For God to have revealed himself as a tri-unity would have been confusing to the Hebrews. Everyone worshipped numerous gods, but there was an even more specific reason: in Egypt, from which the Hebrews first emerged as a nation, pagans often recognized triads of deities. Examples include the Theban triad (Amun, Mut, and Khonsu), the Memphite triad (Ptah, Sekhmet, and Nefertem), and the Osirian triad (Osiris, Isis, and Horus). For God to have revealed himself as a trinity would no doubt have resulted in many Egyptian-born Hebrews thinking of him as three gods working in concert rather than one God in three persons.

We cannot assume that the Hebrews would have misunderstood the Trinity automatically, only that it might have generated unnecessary complications given the particular beliefs prevalent at the time of the birth of the Hebrew nation. God’s people understood the concept of “compound unity.” We can find several examples of this in the Hebrew Bible. While Scripture states that God is “one” (Hebrew ’echad), the text uses the same word when referring to man and woman becoming one flesh (Genesis 2:24). The pieces of the tabernacle, when joined, become one as well (Exodus 36:13).

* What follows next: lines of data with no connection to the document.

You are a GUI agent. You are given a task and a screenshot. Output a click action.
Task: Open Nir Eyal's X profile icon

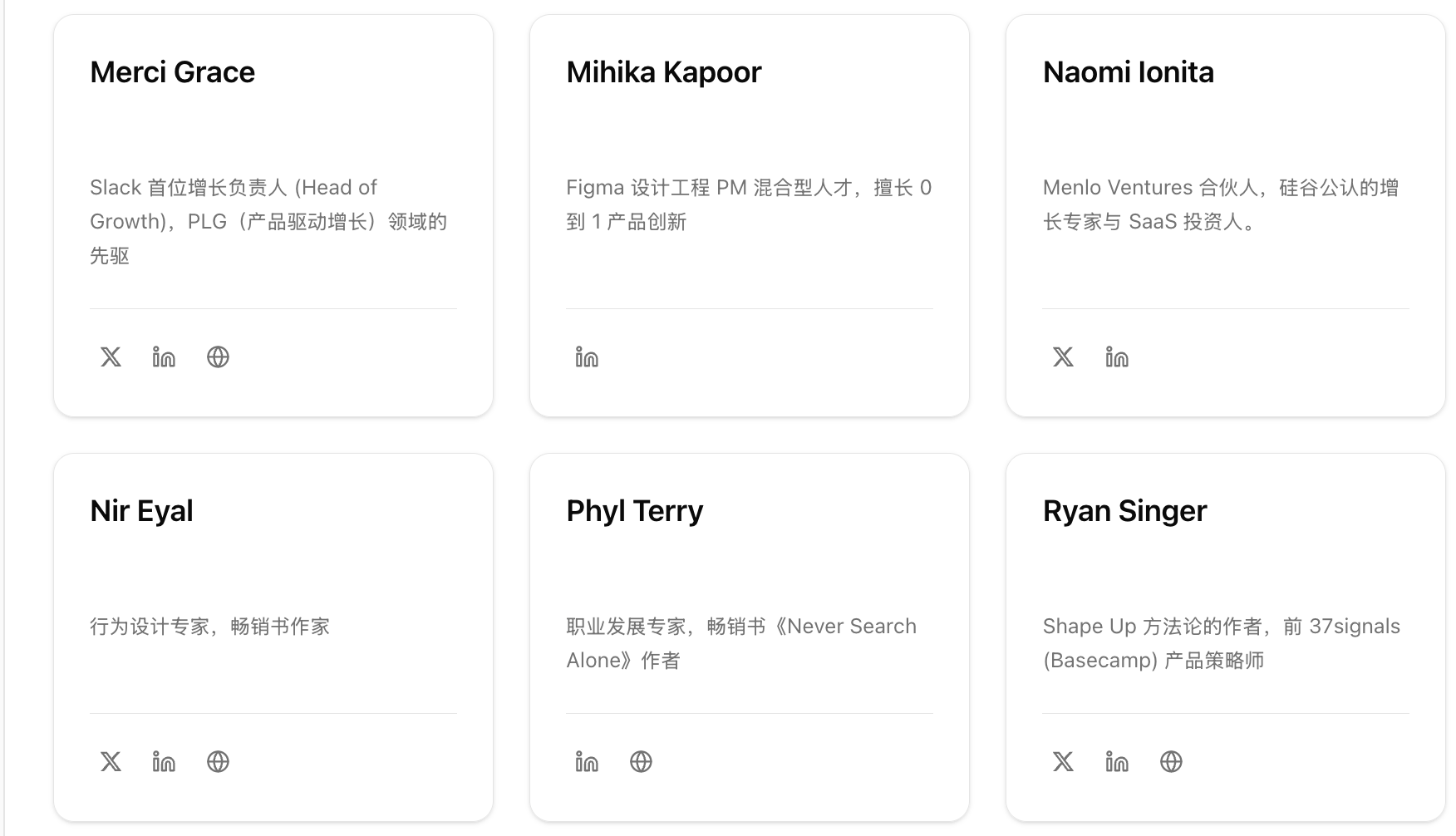point(111,761)
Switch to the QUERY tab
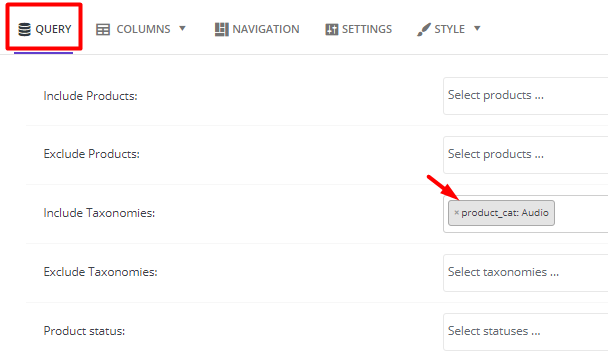 (45, 29)
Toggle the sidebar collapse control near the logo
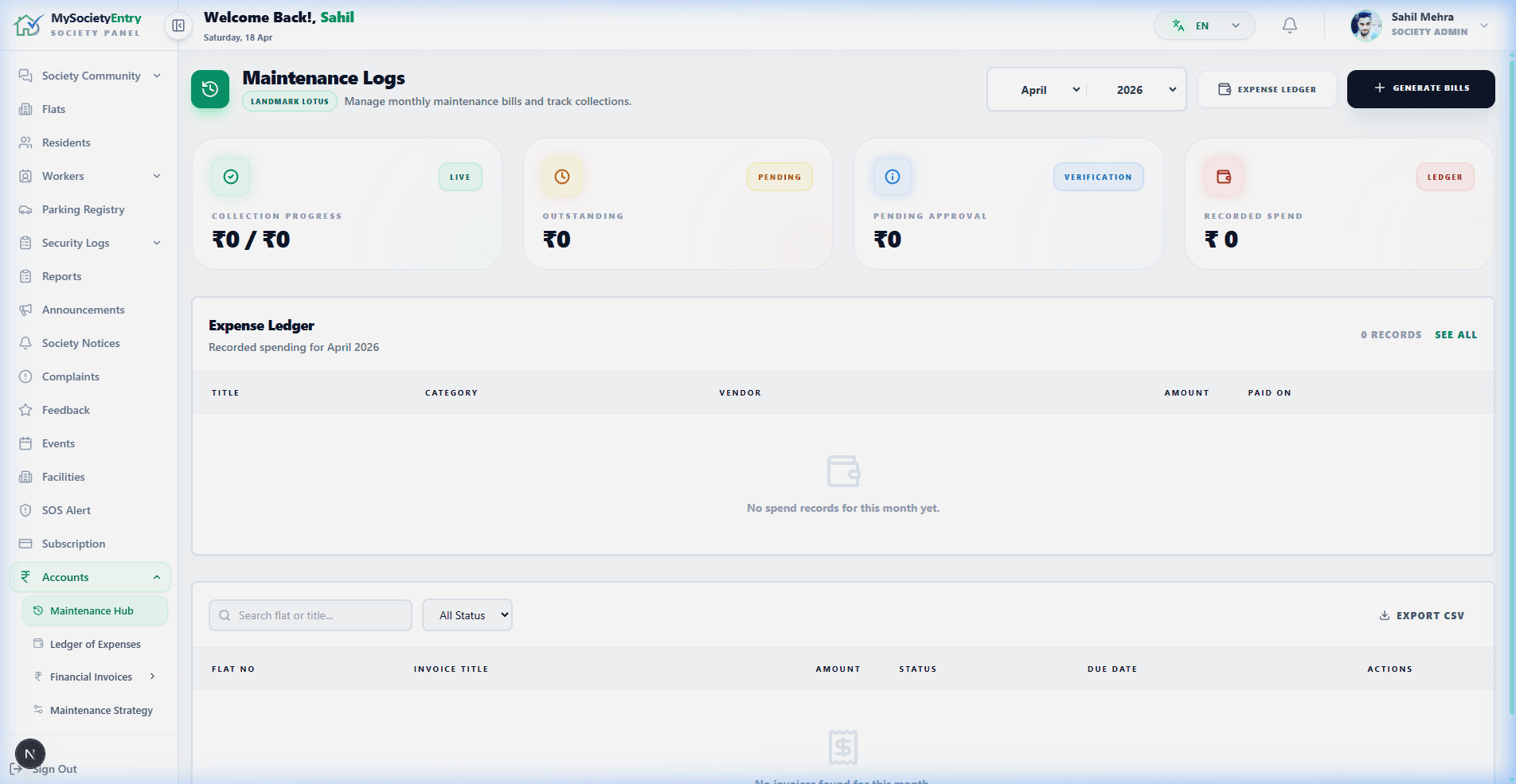This screenshot has height=784, width=1516. tap(177, 25)
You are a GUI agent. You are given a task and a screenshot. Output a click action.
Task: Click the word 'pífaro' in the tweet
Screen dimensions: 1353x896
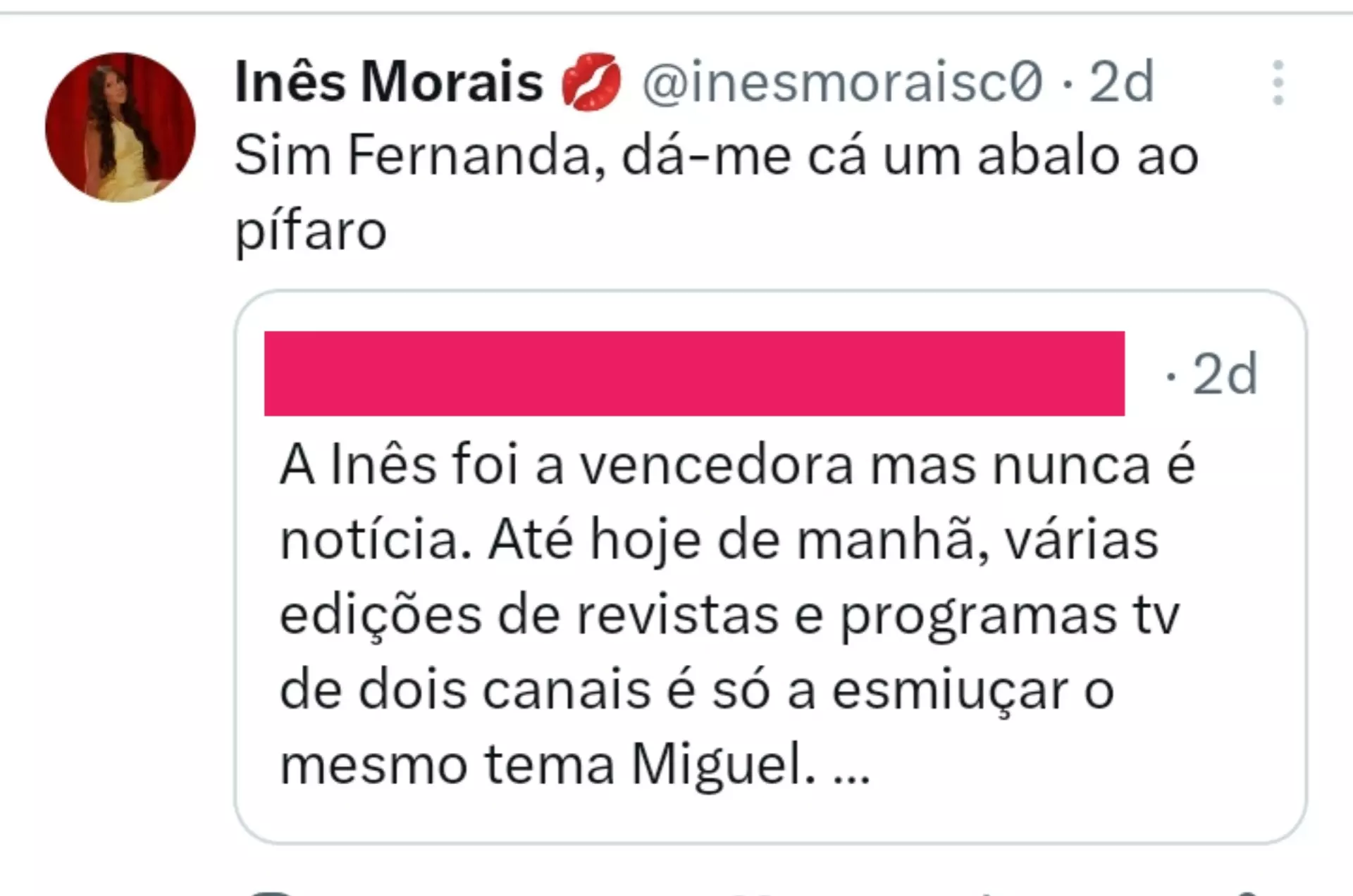click(x=311, y=230)
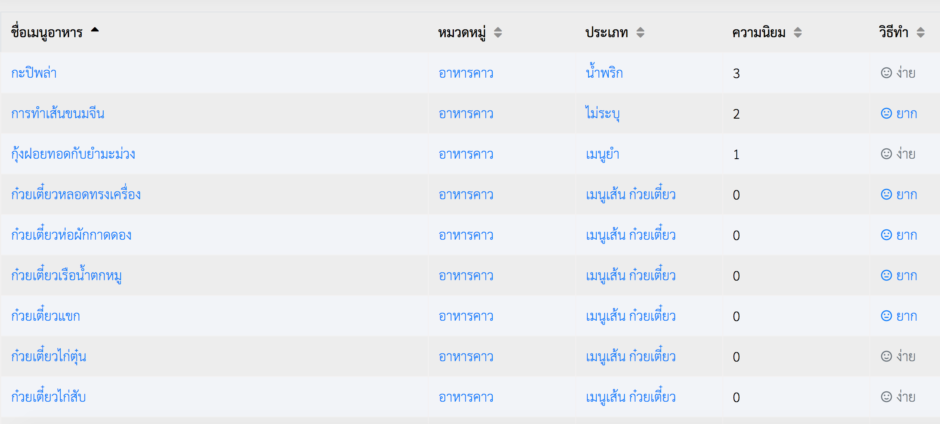The height and width of the screenshot is (424, 940).
Task: Click the difficulty icon for ก๋วยเตี๋ยวเรือน้ำตกหมู
Action: point(885,275)
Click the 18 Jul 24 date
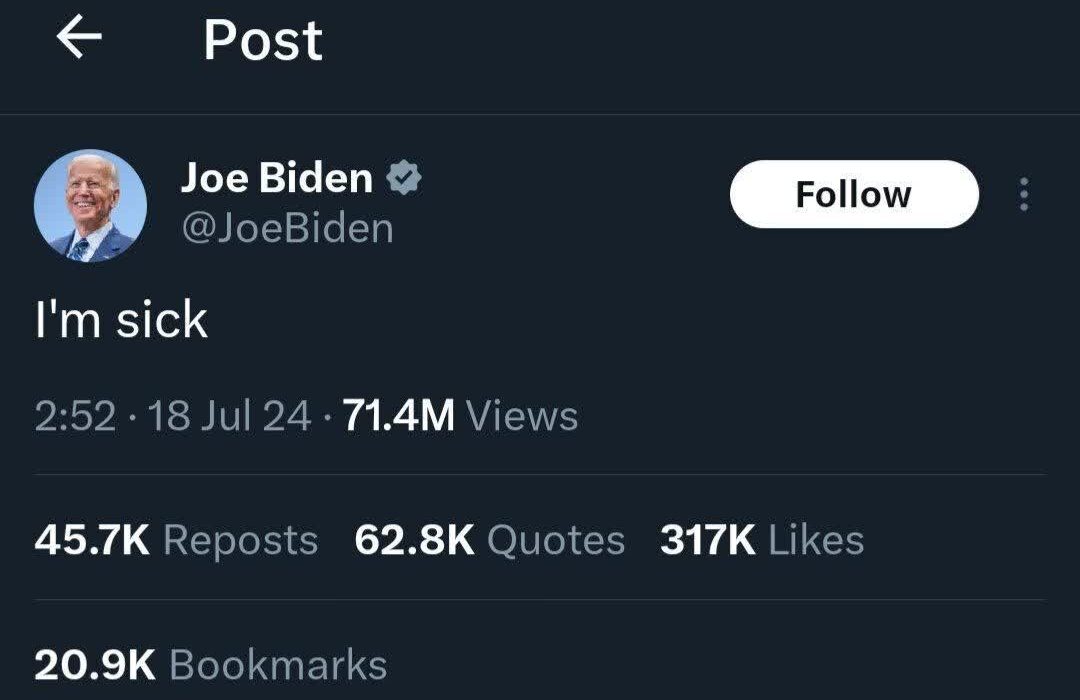 (x=229, y=416)
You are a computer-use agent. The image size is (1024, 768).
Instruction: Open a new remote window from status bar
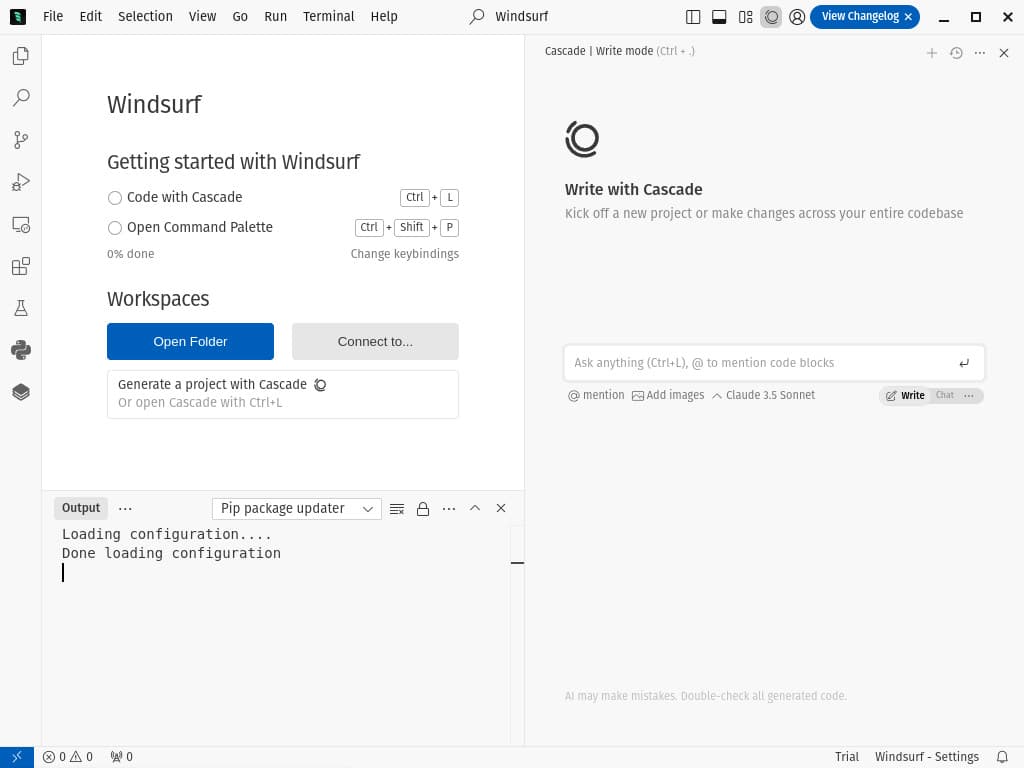click(x=14, y=757)
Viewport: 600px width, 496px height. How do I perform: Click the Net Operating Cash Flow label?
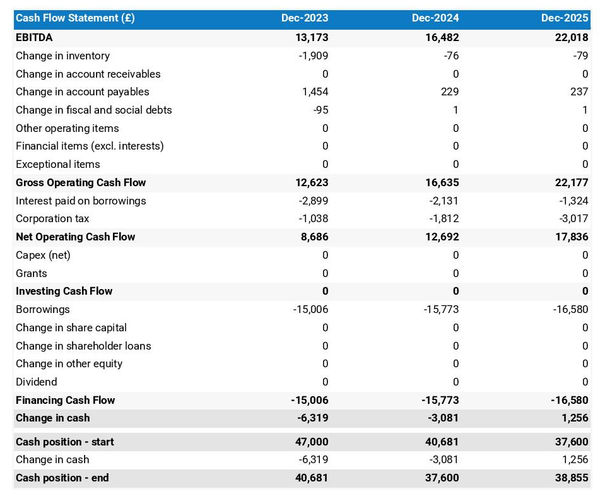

The Trinity has been misunderstood profoundly at times. Early Jewish believers assumed that Christians worshipped two gods (God the Father and Jesus Christ). They denounced this belief in a composition known as the Twelfth Benediction, which likely dates to the end of the first century AD.

We see the same confusion in Muslims, who mistakenly see Christians as tritheists. The prophet Muhammad emphasized the radical oneness of Allah (tawhid) when he rejected the rampant polytheism of his native Arabia. The Qur’an condemns the idea that Allah could have any associates (i.e., other gods; Suras 3:64; 4:36, 48, 116 et al.).

It would be incorrect to assume that the Trinity is incompatible with Old Testament theology. Instead, the idea seems to have been underemphasized due to the possibility that it could be misunderstood.